Parece mentira que Daisy, la obra que ha encabezado nuestra lista de los mejores discos del 2025, sea el álbum debut de Rusowsky. El artista ha sabido dar con las teclas adecuadas, de eso no cabe duda, pero por encima valoramos el hecho de saber juntar todas aquellas cualidades que le hacían sobresalir antes de tener una pieza sólida para respaldar su propuesta artística. Una propuesta que, aunque ahora la vemos bañada en música pop, trasciende todo tipo de etiquetas, y mediante diversas formas de expresión consigue hacer de su escucha y visionado una experiencia diferente a todo lo demás. Eso es lo que hemos ido a ver al Sant Jordi Club.
Acompáñanos a Montjuïc. Obviamente ha colgado el cartel de sold out, dos veces y en un abrir y cerrar de ojos. Qué forma de empezar el año. La sensación es que va a pasar lo mismo con las próximas fechas que anuncie, porque lo de Rusowsky con su álbum no ha sido un éxito, ha sido una irrupción en el mainstream. Ha unido a la amiga que solo escucha música rara con la del Top 50 España, y eso se ve en la multitud, especialmente diversa en este concierto.
Para esta gira de Daisy ha cambiado todo. Ya no tenemos un protagonista solitario con la ayuda de alguien en la mesa de mezclas, ahora tenemos una banda con pelucas negras y una popstar con peluca rubia. Estaba más que probada su habilidad en un formato acústico, tiene como mínimo tres sesiones en vivo que puedes encontrar en internet y que son maravillosas, pero es cierto que, hasta ahora, no era lo habitual. Está claro que tocar en espacios tan grandes también debe llevar a un artista a dar un paso adelante; en este caso vamos más allá, el propio disco pedía ser tocado con instrumentos en directo. Cumplió con ello, sí, pero hubo tiempo para todo.
La actuación fue a caballo entre la armonía en canciones como Sophia o BBY Romeo y la locura de sukkKK!! En realidad nada define mejor su esencia, es como reproducir el contraste de Kinky Fígaro una y otra vez. Los visuales respaldaron esa energía siendo tan confusos como caóticos y chill a la vez: vimos memes de gorilas y puestas de sol (o los dos a la vez, todo es muy confuso, como iba diciendo). Alcanzamos picos en ambos extremos, Rusowsky cargando saltos para provocar los gritos del público y al cabo de unos minutos, Rusowsky necesitando unos segundos de pausa antes de tocar el piano porque no puede cantar llorando. Todo va de contrastes.

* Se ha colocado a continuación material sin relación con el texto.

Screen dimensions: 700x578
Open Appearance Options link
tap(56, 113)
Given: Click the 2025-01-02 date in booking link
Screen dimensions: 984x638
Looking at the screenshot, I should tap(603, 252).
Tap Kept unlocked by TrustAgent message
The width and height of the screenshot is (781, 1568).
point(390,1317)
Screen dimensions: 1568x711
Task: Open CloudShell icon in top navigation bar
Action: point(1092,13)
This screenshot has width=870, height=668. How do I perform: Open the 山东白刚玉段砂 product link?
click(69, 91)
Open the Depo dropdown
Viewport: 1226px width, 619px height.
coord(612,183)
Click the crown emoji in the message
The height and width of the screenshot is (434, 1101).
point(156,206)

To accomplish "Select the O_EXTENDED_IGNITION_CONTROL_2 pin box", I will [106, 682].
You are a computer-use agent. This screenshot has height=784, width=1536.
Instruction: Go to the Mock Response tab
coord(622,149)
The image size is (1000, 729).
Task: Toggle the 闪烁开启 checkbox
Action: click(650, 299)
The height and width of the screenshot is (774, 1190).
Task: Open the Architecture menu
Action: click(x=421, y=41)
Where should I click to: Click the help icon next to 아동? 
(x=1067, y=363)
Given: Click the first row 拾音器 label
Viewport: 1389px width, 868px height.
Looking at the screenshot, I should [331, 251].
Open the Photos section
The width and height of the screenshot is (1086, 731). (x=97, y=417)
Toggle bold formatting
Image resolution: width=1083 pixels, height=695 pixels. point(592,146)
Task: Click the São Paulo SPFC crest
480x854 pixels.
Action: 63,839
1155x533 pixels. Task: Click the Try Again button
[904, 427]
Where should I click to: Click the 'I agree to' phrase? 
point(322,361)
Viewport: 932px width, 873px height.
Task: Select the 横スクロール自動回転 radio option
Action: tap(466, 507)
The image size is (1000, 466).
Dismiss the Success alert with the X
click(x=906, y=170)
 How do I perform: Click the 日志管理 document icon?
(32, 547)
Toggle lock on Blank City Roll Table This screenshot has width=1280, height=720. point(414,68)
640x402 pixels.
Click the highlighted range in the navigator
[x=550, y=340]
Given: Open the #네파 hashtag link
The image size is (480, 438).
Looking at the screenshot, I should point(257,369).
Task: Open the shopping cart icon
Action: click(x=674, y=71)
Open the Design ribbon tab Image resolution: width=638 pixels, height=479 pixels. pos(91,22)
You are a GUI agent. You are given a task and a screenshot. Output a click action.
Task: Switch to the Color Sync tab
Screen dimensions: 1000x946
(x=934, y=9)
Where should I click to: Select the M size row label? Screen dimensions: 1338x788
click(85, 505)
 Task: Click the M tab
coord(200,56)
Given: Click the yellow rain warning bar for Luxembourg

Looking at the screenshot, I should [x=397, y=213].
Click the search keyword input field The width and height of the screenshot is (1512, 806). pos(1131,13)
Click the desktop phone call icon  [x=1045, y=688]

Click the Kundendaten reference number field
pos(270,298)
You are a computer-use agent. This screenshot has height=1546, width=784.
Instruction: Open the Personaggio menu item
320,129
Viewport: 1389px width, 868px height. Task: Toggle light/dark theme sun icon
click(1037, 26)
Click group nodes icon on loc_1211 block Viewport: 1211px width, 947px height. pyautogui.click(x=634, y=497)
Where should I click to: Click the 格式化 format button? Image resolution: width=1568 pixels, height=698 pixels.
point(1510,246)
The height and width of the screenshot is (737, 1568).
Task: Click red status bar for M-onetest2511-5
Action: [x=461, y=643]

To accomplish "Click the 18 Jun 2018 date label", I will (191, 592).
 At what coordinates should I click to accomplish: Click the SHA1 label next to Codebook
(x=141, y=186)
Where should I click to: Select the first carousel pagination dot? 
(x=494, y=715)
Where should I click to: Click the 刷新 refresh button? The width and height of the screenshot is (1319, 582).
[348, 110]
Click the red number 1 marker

Durante el show aparecieron invitados especiales: Tristán! lo hizo con su sombrero característico, y Ralphie Choo con un look del oeste. La gran bomba final fueron Las Ketchup, que salieron con más ganas de pasarlo bien que ninguno de los presentes. Cantaron Johnny Glamour y, aprovechando el viaje, el Aserejé, ¿se te ocurre un cierre mejor? Pues no sabemos si mejor, pero más Rusowsky sí, que es lo de despedirse con Valentino y causar un último terremoto antes de irse. Cerró el telón su versión más festiva, pero bajo los focos vimos todas sus caras, desde la más divertida hasta la más sensible y vulnerable, hecho que nos muestra otra evolución que va más allá de lo puramente musical.